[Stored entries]

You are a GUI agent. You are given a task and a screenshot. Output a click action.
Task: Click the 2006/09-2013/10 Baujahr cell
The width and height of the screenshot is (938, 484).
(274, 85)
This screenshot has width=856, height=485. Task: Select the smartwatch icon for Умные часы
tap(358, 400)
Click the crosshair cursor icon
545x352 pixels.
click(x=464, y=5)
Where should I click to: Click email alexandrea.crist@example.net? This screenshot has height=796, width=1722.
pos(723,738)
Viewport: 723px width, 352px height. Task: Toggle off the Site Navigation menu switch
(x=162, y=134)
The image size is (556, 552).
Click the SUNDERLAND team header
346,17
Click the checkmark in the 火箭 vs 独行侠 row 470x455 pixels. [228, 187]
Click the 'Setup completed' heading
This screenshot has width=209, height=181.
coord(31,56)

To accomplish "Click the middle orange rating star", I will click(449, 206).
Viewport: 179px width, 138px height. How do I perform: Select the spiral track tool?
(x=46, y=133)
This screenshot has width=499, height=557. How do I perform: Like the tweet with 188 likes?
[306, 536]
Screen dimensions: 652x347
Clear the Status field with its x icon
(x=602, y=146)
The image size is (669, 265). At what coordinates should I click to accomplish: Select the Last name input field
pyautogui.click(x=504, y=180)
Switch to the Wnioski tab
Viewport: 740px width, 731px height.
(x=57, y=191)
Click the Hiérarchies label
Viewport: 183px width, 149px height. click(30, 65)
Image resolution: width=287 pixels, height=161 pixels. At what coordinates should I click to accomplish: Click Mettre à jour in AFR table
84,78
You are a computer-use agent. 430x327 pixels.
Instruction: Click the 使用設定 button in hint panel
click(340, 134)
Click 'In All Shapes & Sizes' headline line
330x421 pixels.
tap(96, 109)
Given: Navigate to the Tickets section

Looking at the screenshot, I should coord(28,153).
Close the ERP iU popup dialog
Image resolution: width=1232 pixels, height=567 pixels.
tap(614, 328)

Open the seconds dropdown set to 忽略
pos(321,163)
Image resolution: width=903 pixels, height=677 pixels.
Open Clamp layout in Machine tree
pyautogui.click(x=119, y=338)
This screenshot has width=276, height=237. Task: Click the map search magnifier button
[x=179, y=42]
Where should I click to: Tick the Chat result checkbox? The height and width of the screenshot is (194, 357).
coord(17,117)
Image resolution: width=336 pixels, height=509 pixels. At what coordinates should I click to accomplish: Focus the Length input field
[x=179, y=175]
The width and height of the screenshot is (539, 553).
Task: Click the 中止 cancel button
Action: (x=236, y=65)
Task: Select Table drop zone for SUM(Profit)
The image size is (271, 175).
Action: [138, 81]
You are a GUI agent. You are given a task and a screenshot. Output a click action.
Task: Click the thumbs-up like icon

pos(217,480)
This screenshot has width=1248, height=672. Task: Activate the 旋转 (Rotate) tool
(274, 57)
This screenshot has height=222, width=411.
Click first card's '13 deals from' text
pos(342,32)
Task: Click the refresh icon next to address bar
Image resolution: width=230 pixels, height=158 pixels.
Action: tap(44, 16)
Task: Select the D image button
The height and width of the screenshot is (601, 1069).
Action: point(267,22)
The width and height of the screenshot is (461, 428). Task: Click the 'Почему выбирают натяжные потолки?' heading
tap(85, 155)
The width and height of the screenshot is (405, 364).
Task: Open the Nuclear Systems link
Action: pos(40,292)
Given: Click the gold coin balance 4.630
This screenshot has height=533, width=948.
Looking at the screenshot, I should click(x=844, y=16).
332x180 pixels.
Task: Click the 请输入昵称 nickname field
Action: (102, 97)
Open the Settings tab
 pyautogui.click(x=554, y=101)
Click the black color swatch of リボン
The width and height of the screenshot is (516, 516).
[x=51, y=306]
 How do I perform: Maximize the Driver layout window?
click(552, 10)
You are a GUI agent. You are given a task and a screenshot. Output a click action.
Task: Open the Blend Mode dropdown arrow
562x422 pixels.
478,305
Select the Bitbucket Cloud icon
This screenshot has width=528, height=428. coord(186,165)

- _WORK ITEM_
All that belongs in the answer is the run of lines above from the line containing "Given: Navigate to the Tickets section" through the line containing "This screenshot has height=222, width=411.", exactly as written.

- _COMPLETED EXERCISE_
Given: Navigate to the Tickets section

Looking at the screenshot, I should coord(28,153).
Close the ERP iU popup dialog
Image resolution: width=1232 pixels, height=567 pixels.
tap(614, 328)

Open the seconds dropdown set to 忽略
pos(321,163)
Image resolution: width=903 pixels, height=677 pixels.
Open Clamp layout in Machine tree
pyautogui.click(x=119, y=338)
This screenshot has width=276, height=237. Task: Click the map search magnifier button
[x=179, y=42]
Where should I click to: Tick the Chat result checkbox? The height and width of the screenshot is (194, 357).
coord(17,117)
Image resolution: width=336 pixels, height=509 pixels. At what coordinates should I click to accomplish: Focus the Length input field
[x=179, y=175]
The width and height of the screenshot is (539, 553).
Task: Click the 中止 cancel button
Action: (x=236, y=65)
Task: Select Table drop zone for SUM(Profit)
The image size is (271, 175).
Action: [138, 81]
You are a GUI agent. You are given a task and a screenshot. Output a click action.
Task: Click the thumbs-up like icon

pos(217,480)
This screenshot has width=1248, height=672. Task: Activate the 旋转 (Rotate) tool
(274, 57)
This screenshot has height=222, width=411.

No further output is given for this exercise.